In a release, Kiran Vasantham, Morrow Sodali director of investor engagement, said: “This survey provides issuers with valuable insights on investor expectations and voting policies.”

Morrow Sodali is an international corporate governance advisory firm. Its latest survey found institutional investors were looking for deeper and more nuanced information from boards rather than “box-ticking” compliance statements.

“Investors want more substantive information about board composition and business strategy.
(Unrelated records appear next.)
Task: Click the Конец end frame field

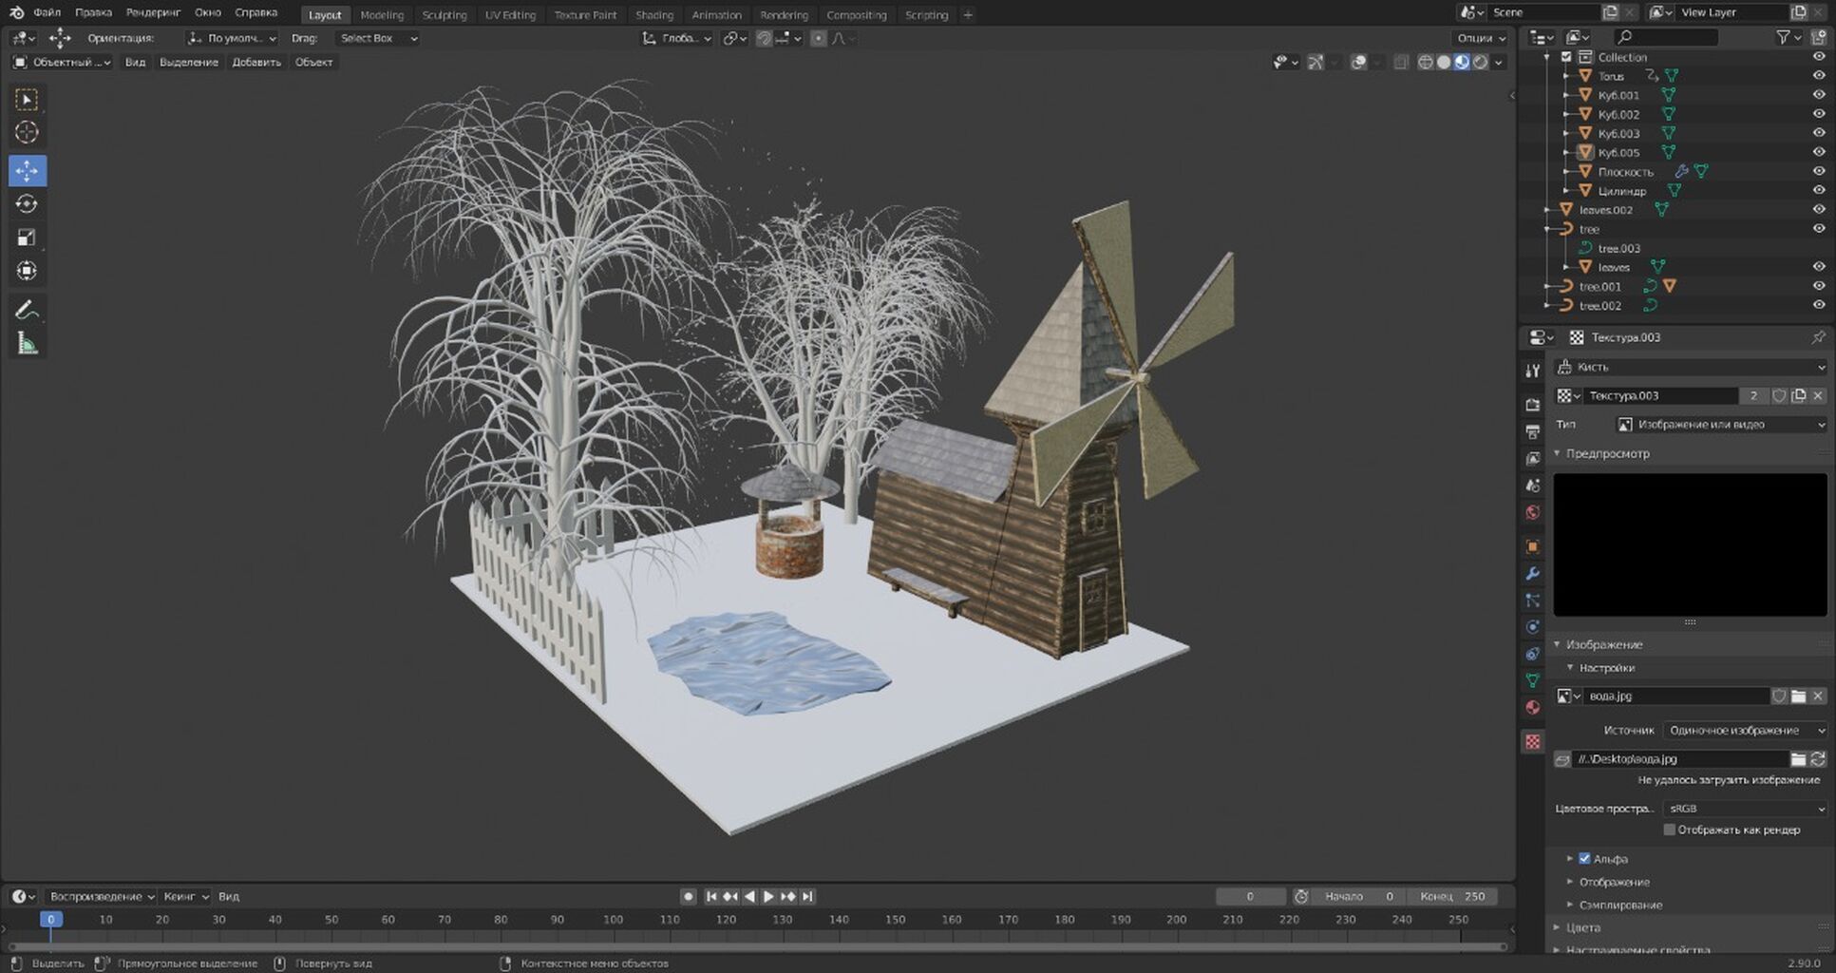Action: click(1453, 897)
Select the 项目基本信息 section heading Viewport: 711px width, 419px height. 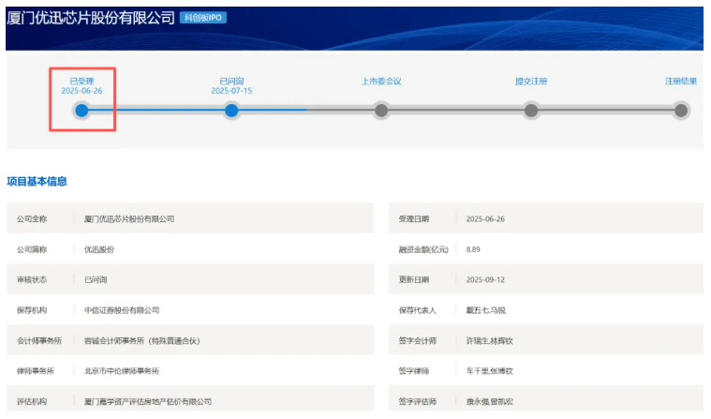click(37, 181)
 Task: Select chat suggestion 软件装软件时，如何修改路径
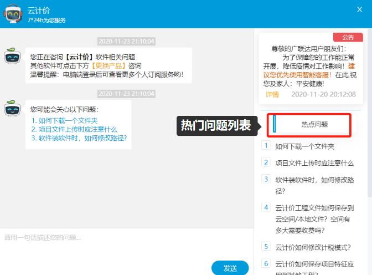(79, 138)
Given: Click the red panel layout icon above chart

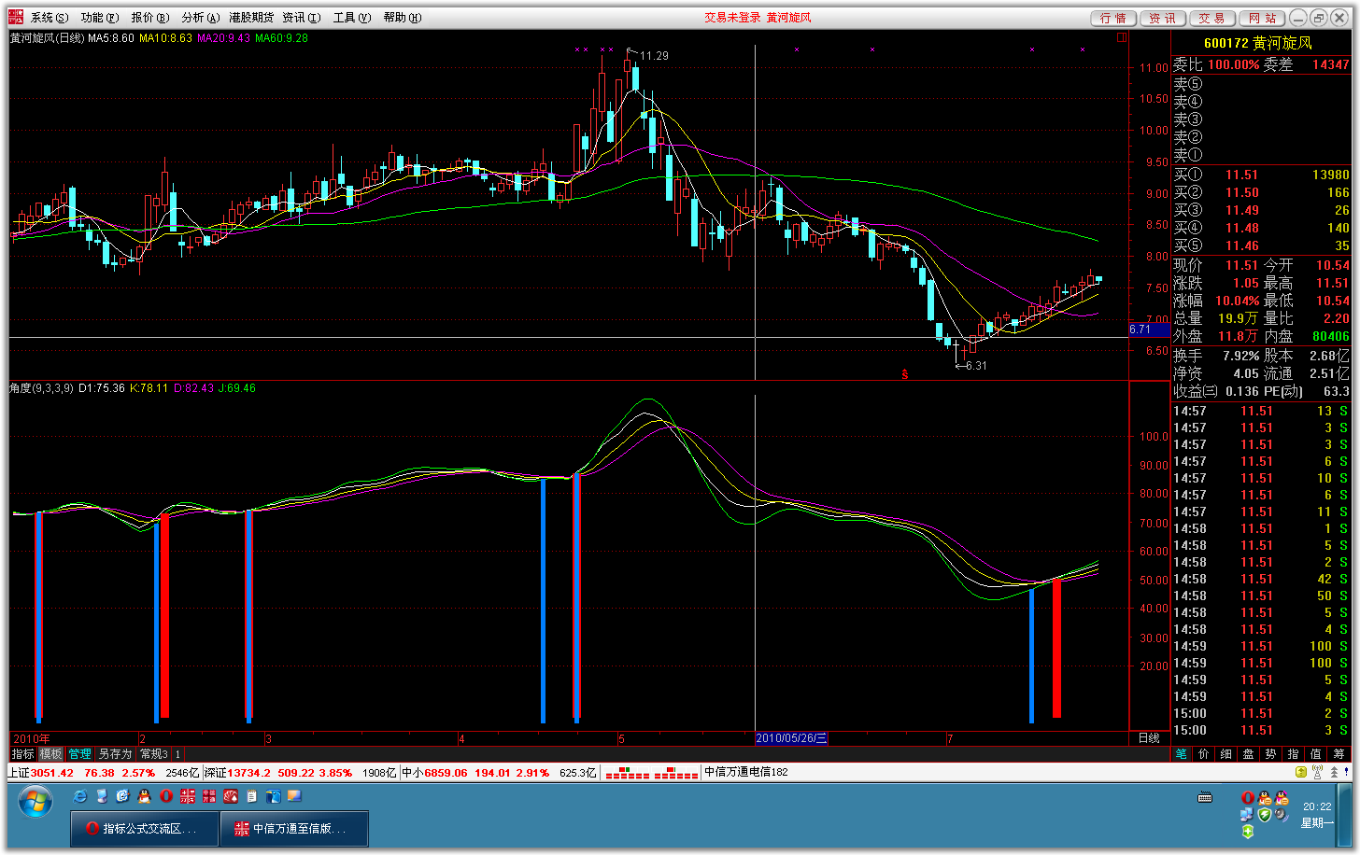Looking at the screenshot, I should click(x=1122, y=38).
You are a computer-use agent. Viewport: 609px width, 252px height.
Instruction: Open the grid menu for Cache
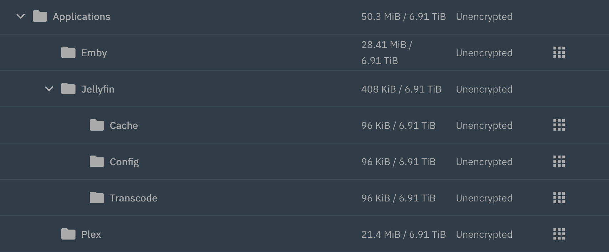tap(559, 125)
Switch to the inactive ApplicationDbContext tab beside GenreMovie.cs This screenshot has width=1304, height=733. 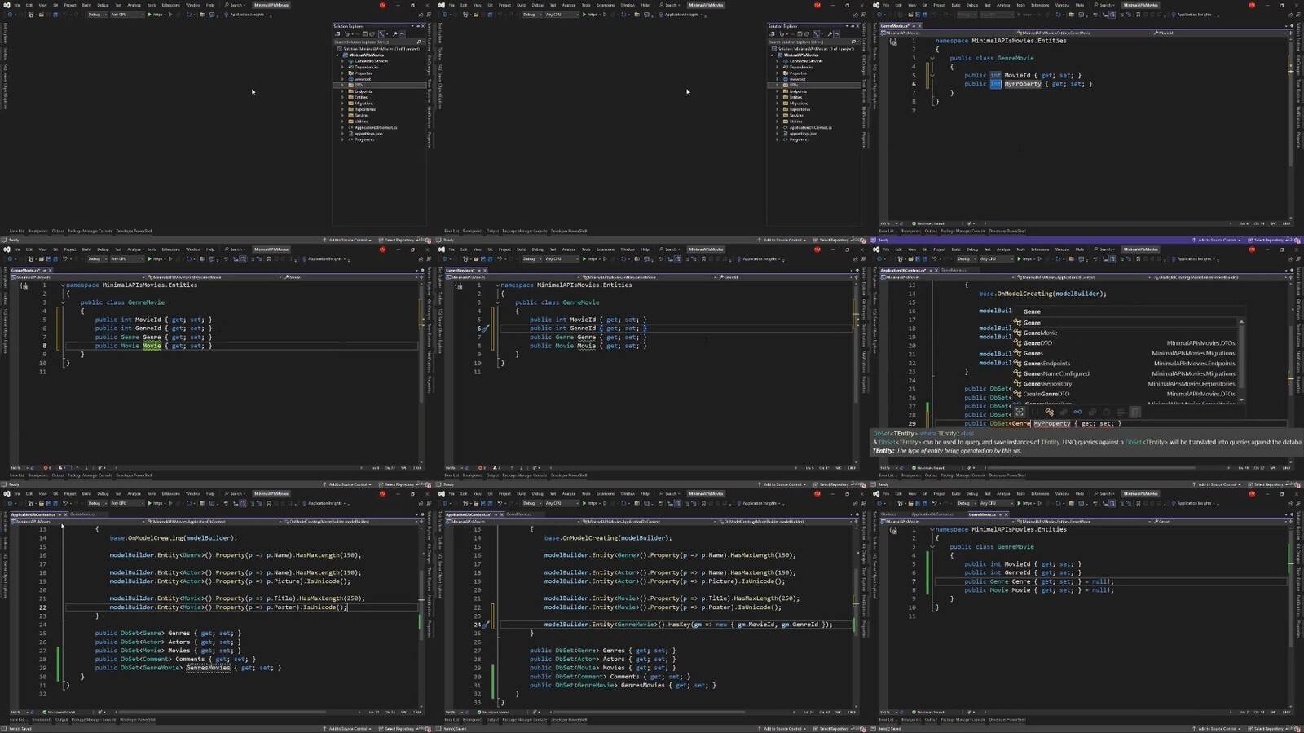click(x=932, y=514)
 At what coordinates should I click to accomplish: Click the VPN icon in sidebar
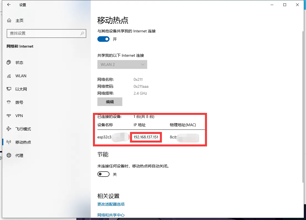9,116
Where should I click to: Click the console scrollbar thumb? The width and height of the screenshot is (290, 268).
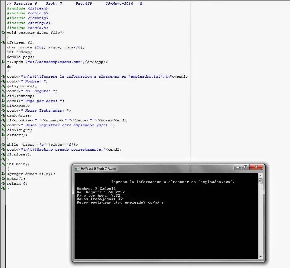260,182
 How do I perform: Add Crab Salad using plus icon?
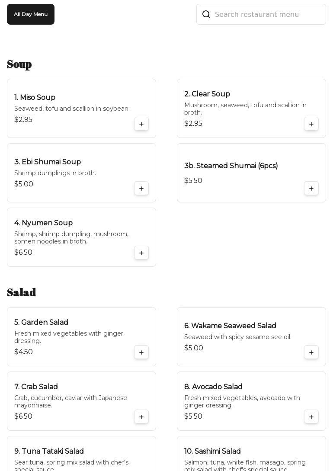(x=141, y=417)
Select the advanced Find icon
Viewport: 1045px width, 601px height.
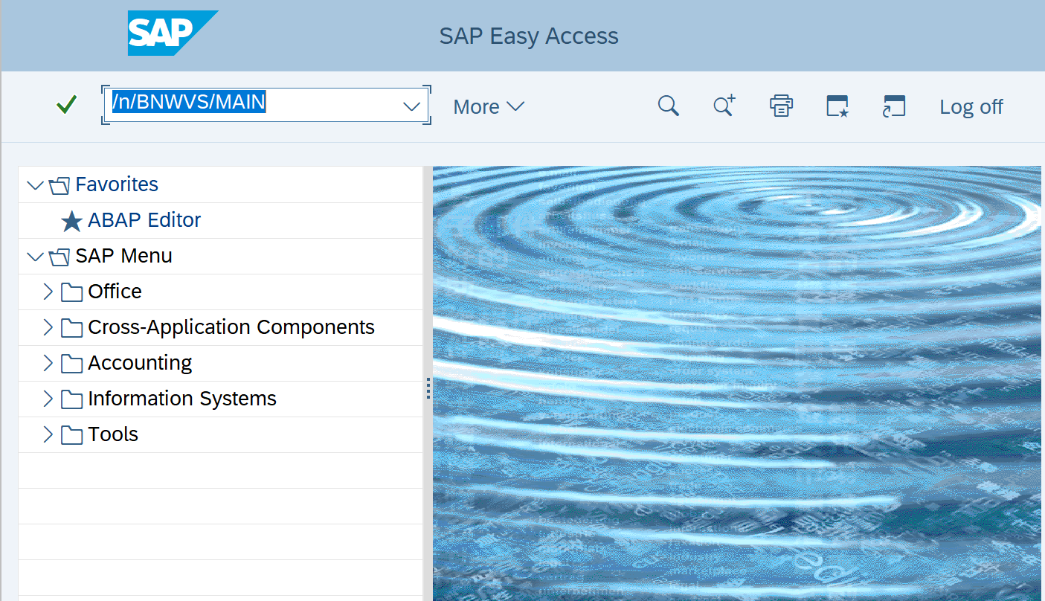(724, 106)
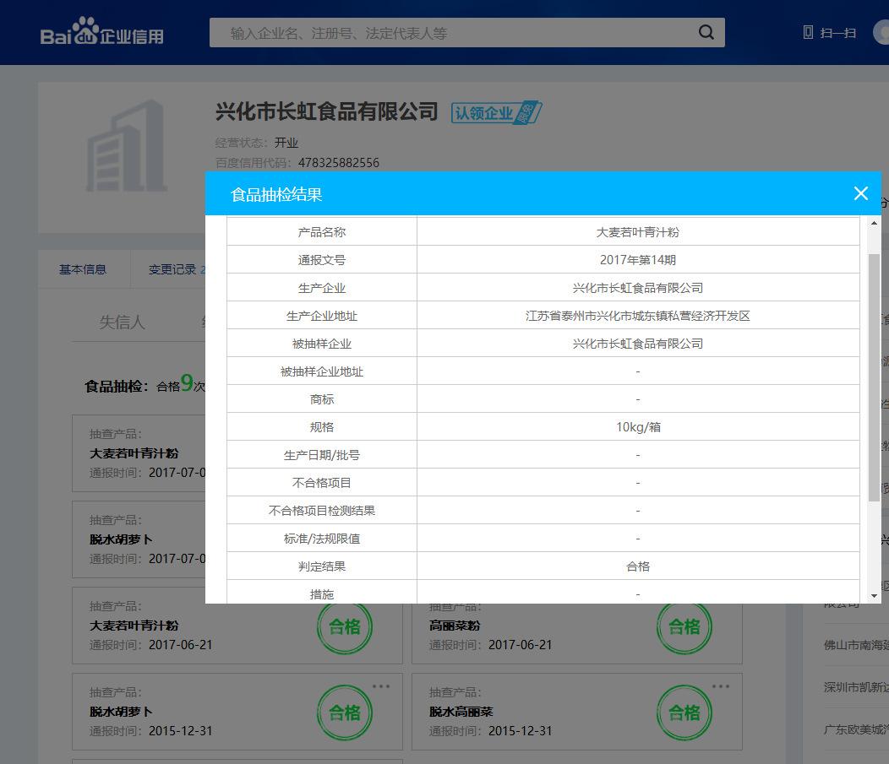Click the dialog scrollbar up arrow
Screen dimensions: 889x764
coord(874,224)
They want clearer explanations of the business rationale for governance and executive pay decisions,” the Morrow Sodali study says. “They want an integrated narrative that explains environmental, social and governance [ESG] practices in terms of business risk and sustainable financial performance.”

In its fourth annual poll of 46 global institutional investors, representing over US$33 trillion, Morrow Sodali found respondents were also more willing to band together on key issues such as executive pay.

Previously, institutions tended to engage as stand-alone entities with their portfolio companies on executive remuneration concerns, the report says.

“Increasingly however, as some of the pay debate shifts to quantum and reputation (at least in some markets, notably the UK but also other European markets), investors find themselves able to work together to put forward certain points,” the survey says.

Almost 90 per cent of respondents also said including ESG metrics in executive pay incentives was ‘important’ or ‘very important’.

“Sustainability concerns are now firmly part of executive pay evaluations, although these types of metrics do not supersede traditional measures,” the report says.

Climate change ranked as the single-most important ESG issue for companies to address, Morrow Sodali says, although some definitions were up for debate.

“The challenge for both companies and institutional investors is to better understand and agree upon which [climate change] metrics are relevant to a company’s long-term performance and agree on standards that permit comparability with its peers and within a specific industry,” the report says.

Investors were also becoming more open in co-operating with ‘activist’ shareholders, particularly where the issue centres on “a credible story focused on long-term strategy”.

“Strategic shareholder activism is now defined as an asset class. Activism is here to stay,” the study says. “The debate over whether activism creates or destroys value is now mainly a topic of interest to academics and regulators, while companies must adapt to the realities of a marketplace that encourages activism.”

Overall, the survey found institutional asset owners wanted underlying managers to “integrate ESG considerations into the investment decision making process”.

“The change of pace around ESG integration, the continued rise of activism and recent corporate scandals all combine to create an ever-growing necessity for issuers and their officers to keep abreast of the agenda and intentions of their Institutional Investors,” the report says.

Morrow Sodali, with headquarters in New York and London, boasts more than 700 corporate clients spanning 40 countries, including the Australian banks, Commonwealth, ANZ and Macquarie.